■ EXERCISE DESCRIPTION ■
Retype the rows between the line holding "Task: Open the Deployment Package step" and the line holding "point(84,23)", inclusive, character for character. Leave the pictures out of your answer.

■ DATA ENTRIES ■

## Start

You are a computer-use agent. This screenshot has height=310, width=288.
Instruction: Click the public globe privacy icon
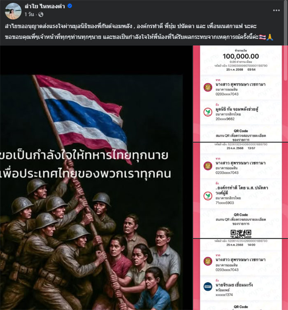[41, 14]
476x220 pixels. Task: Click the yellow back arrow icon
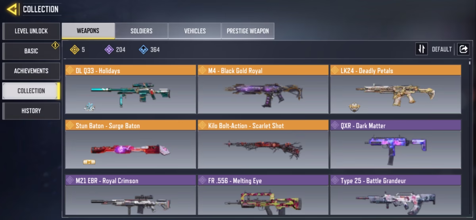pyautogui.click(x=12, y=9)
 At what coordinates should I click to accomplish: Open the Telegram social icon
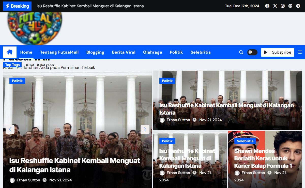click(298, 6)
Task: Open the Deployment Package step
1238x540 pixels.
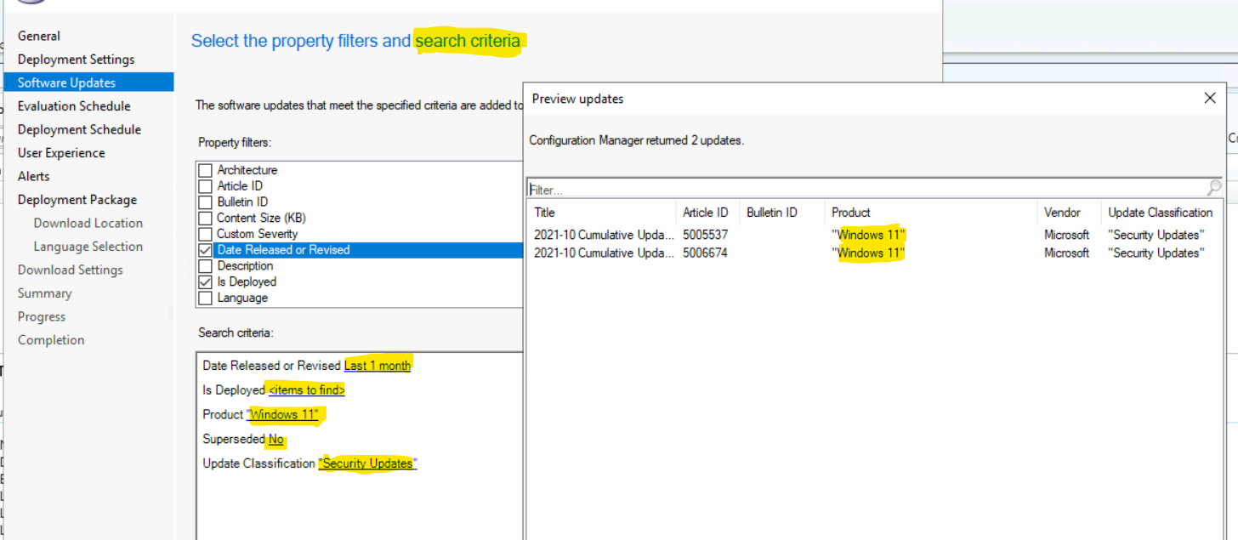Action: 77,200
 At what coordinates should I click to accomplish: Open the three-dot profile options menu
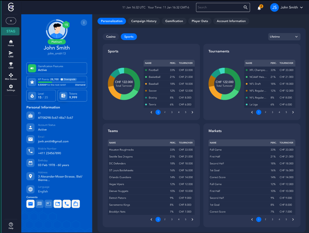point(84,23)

## End
## Start

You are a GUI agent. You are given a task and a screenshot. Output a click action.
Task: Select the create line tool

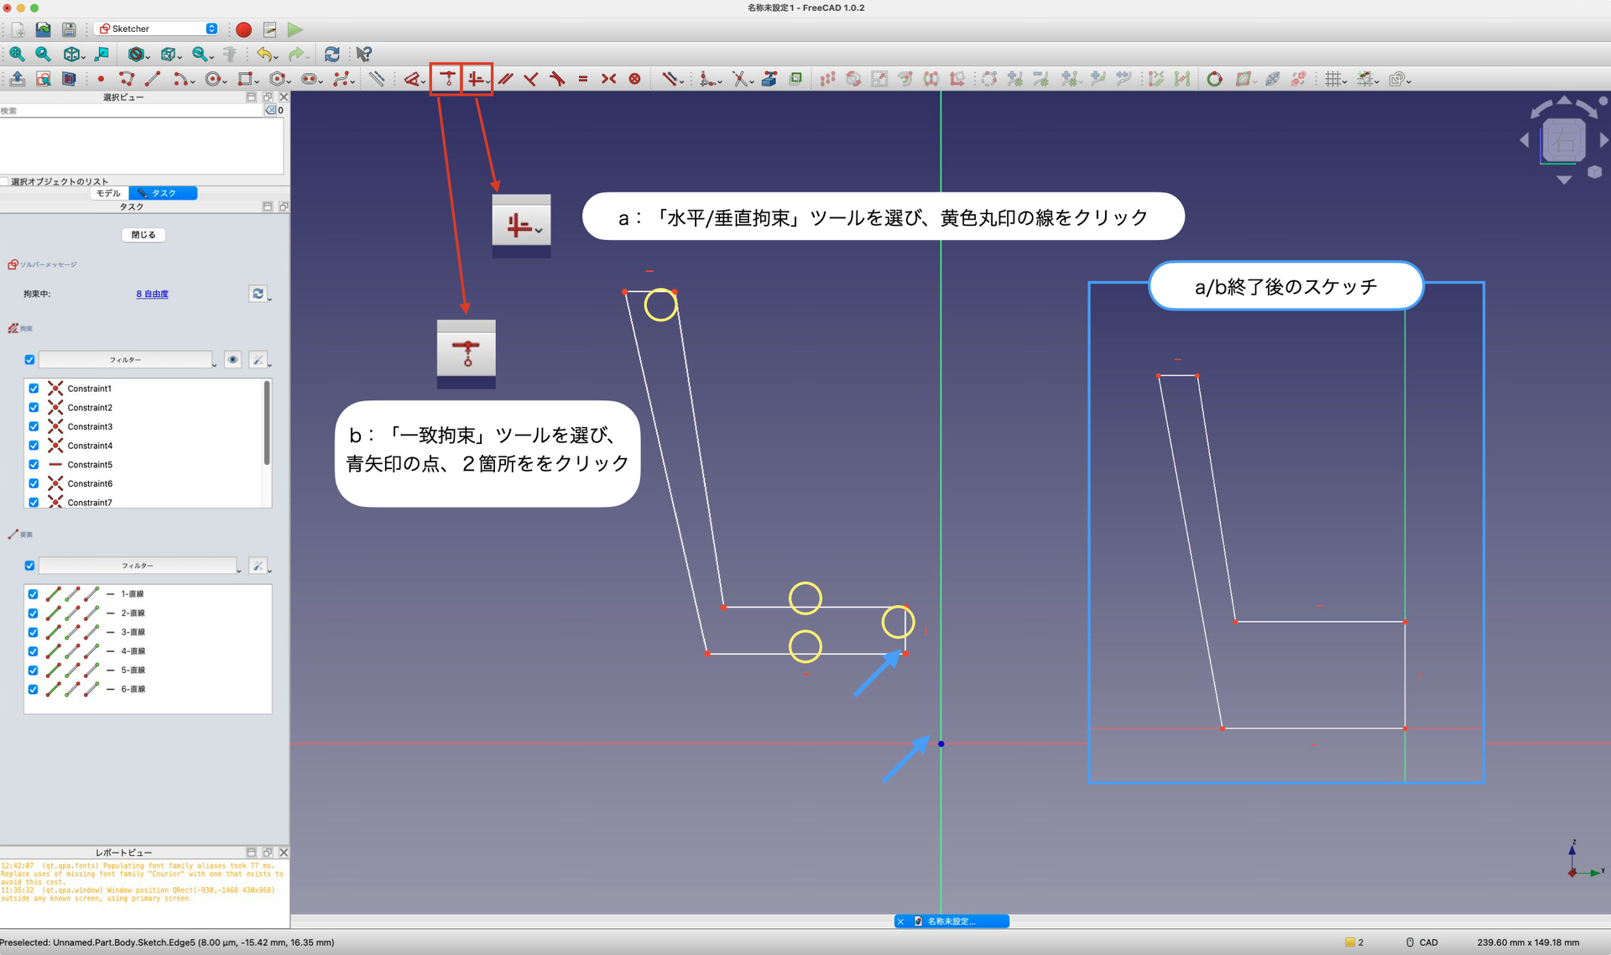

## End
## Start

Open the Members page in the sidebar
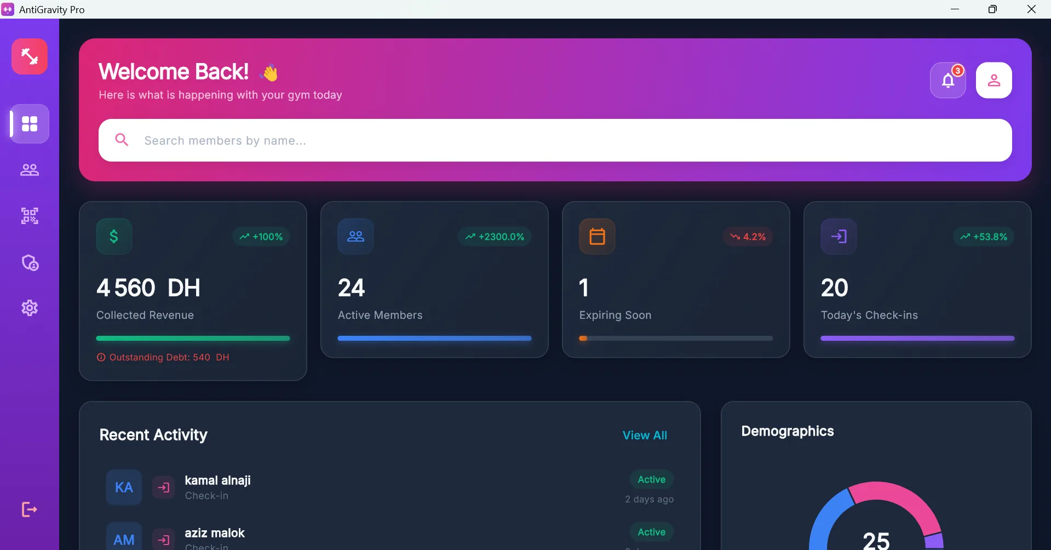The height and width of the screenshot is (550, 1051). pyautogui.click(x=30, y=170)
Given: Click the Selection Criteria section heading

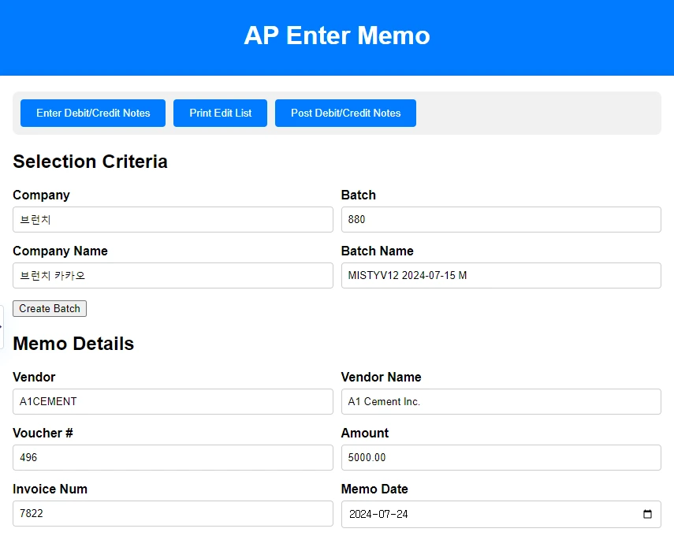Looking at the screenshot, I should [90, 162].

## End

■ RESULT BELOW ■
Task: Open the Deployment Package step
1238x540 pixels.
Action: 77,200
 At what coordinates should I click to accomplish: Open the three-dot profile options menu
point(84,23)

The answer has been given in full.